They go on. "Banks first decide how much to lend depending on the profitable lending opportunities available to them - which will, crucially, depend on the interest rate set... It is these lending decisions that determine how many bank deposits are created by the banking system.
"The amount of bank deposits in turn influences how much central bank money banks want to hold in reserve [to meet withdrawals by the public, make payments to other banks, or meet regulatory liquidity requirements], which is then, in normal times, supplied on demand by the [central] Bank."
It is a pity (and a surprise) that Don Brash seems unaware of these findings in one of the most important research papers published in recent years.

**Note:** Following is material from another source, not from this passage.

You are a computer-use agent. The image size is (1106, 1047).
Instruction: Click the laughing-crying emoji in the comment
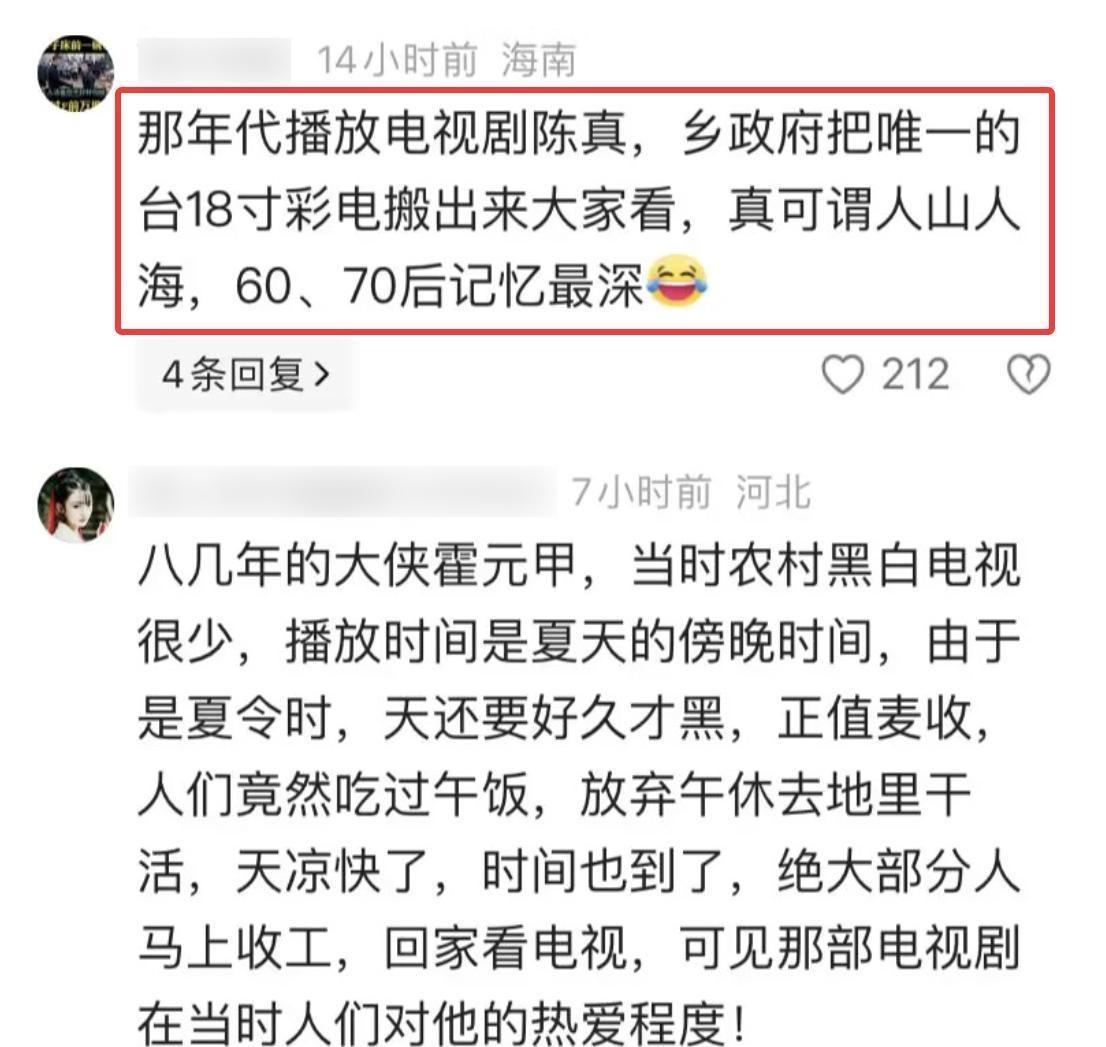(677, 282)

If he would care to proceed with his charge of "peddling nonsense", I could introduce him to the authors of the paper, with whom I have corresponded, and he could put that charge directly to them.

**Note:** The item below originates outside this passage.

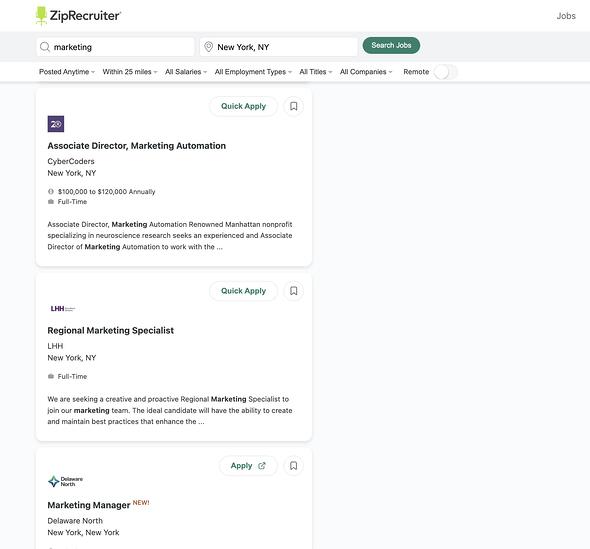Click the ZipRecruiter chair logo

(41, 16)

He argued (and apparently regards as clinching) that it cannot be the case that banks create money, since otherwise, he says, why would they bother to do anything other than write cheques to themselves?
This simply betrays a failure to understand the process described in the Bank of England paper. As that paper says, "Commercial banks create money, in the form of bank deposits, by making new loans. When a bank makes a loan, for example to someone taking out a mortgage to buy a house, it does not typically do so by giving them thousands of pounds worth of banknotes. Instead, it credits their bank account with a bank deposit of the size of the mortgage. At that moment, new money is created.
"For this reason, some economists have referred to bank deposits as 'fountain pen money', created at the stroke of bankers' pens when they approve loans.
"Commercial banks create money, in other words, by placing loans [or credits] into the bank accounts of borrowers. They then charge interest on, and demand security for and repayment of, those loans.
They have no capacity to create money in any other way or for any other purpose [though the central bank can pursue "quantitative easing" to increase the money supply if it thinks that is needed].
But the capacity they do have is hugely important. I concluded by asking whether it was wise to entrust such wide-ranging powers - so significant in their impact on the whole economy - to the banks, and then to arrange that the only person able to regulate that impact was himself a banker - the Governor of the Reserve Bank.
That concern is surely heightened if a former Governor seems not to understand what is really happening.